Lady Thatcher seems never to have learned that loyalty is a two-way street. It might seem very nice to ask other people to make sacrifices for you, while never bothering to make sacrifices for them. Like most Thatcherite ideas, it is working out rather badly in the long run.
(The war of words kept alive by Mrs. Thatcher bears an uncanny resemblance to that following the Lloyd George and Asquith rift in the early years of this century. The Tories would do well to remember the consequences that had for the Liberal Party!)
Chess wars
Chess championships used to be about chess. But now, in line with everything else, they are about money. We are seeing the completion of two separate World Chess Championships. Kasparov has just defeated Short for the title of leading player in a league which only has one other member. Most players have stuck with the existing framework, which seems likely to restore Karpov as champion.
And then what? The best they could be hoped for is a Unification Championship. Or the whole thing could remain split, like boxing. All in all, a total mess. And it’s a great pity, because the chess itself was actually very good.
ANL retentives
There was obviously a lot of media hype about the black policeman who was singled out for attack by white demonstrators. But knowing those characters, it is all too likely that things did happen as the media reported it.
The Anti-Nazi League is a front for the Socialist Workers Party, whose main purpose in life is holding rowdy demonstrations and talking about revolution. Like all other branches of Trotskyism, they have none of the ruthlessness or self-discipline that would be needed for serious revolution. After more than sixty years of independent political activity, Trotskyism has produced no revolutions and no serious insurgences. It is just not in their nature.
But violent street demos are their natural way of life. And it would be just like them to bitterly resent the fact that Britain’s immigrant minorities are slowly and painfully adjusting themselves to existing society. For the “Socialist Workers”, minorities are supposed to hang around as a discontented mass waiting for the Trotskyists vanguard to lead them to revolution.
Brutish Nationalists
What about the people the ANL crowd were demonstrating against? The “British” National Party is a regrouping of the same elements that made up the National Front. As ever, the core are eccentric Nazi-worshippers. Britain has enough crazy nastiness in its own traditions, but these characters have to copy the failed German version of radical nationalism, limiting their long-term potential.
Grouped around this hard-core are discontented ordinary people who suspect that no one much cares what happens to them. The Isle of Dogs had never been much of an area for immigrants, unlike other parts of the East End. Its local industry, the docks, were destroyed as part of the Tory union-busting policies. Docklands was intended as a development that would really finish them off – a prosperous financial centre that would have created a periphery of up-market areas, pushing out both recent immigrants and long-established communities.
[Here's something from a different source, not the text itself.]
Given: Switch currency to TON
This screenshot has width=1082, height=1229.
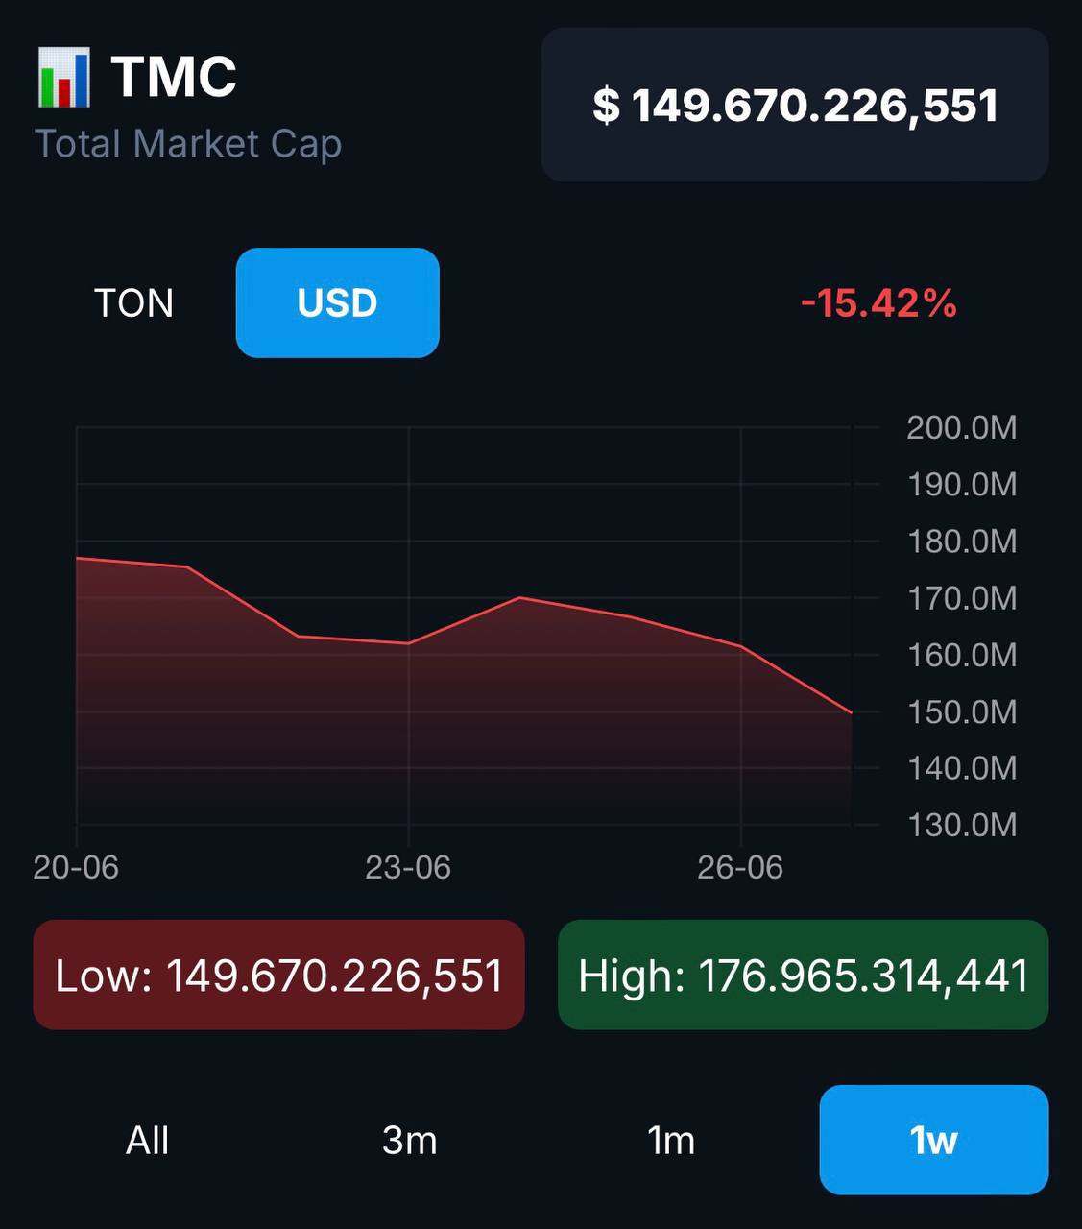Looking at the screenshot, I should click(134, 303).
The Thatcherites managed to plan Docklands without proper transport either by road or by rail, so the whole thing exists in a sort of frozen chaos. The amazing thing is that things are not far worse.
These Newsnotes appeared in November 1993, in Issue 38 of Labour and Trade Union Review, now Labour Affairs. You can find more from the era at https://labouraffairsmagazine.com/very-old-issues-images/ and https://labouraffairsmagazine.com/very-old-issues-images/m-articles-by-topic/.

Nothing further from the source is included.